Entsprechende Abschiedsgerüchte hatte Katsaitis im Namen seines Vorgesetzten noch Ende April dementiert. „Wir gehen davon aus, dass wir nun umstrukturieren und unsere Zielsetzung ändern müssen“, kündigt Theisen an. Schon in den kommenden Tagen will die Jeunesse Fakten schaffen.

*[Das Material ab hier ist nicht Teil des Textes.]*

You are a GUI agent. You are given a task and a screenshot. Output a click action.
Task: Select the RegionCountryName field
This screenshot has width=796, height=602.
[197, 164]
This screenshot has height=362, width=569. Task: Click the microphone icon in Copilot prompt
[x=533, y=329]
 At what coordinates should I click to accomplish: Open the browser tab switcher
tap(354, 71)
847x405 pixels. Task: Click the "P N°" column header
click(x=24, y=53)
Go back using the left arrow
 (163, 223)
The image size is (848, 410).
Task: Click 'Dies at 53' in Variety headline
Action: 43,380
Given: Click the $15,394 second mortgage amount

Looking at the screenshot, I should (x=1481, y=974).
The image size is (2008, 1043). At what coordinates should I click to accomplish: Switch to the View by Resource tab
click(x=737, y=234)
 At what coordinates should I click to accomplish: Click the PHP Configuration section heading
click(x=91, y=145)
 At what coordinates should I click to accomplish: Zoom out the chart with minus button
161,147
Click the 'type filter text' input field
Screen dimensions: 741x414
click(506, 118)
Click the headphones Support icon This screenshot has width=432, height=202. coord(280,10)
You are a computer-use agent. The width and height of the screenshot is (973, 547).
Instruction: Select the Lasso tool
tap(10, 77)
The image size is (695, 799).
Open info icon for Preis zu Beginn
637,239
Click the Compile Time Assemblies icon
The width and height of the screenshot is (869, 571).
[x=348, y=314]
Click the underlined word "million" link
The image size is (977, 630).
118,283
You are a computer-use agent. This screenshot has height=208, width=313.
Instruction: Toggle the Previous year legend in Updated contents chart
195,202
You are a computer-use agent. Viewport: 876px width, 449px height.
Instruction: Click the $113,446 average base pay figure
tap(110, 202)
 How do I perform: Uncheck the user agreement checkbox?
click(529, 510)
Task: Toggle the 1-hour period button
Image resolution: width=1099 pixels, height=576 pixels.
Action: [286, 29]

Bereits Klarheit besteht in der Frage nach der fehlenden UEFALizenz. Laut einer Mitteilung von gestern habe der Rekordmeister gar keinen Antrag gestellt. „Weil wir sowieso nicht für den Europapokal qualifiziert sind und das Aufstellen des Dossiers mehr kostet als eventuelle Zuschüsse von der UEFA, hat der Vorstand entschieden, diese Prozedur auf Eis zu legen“, heißt es.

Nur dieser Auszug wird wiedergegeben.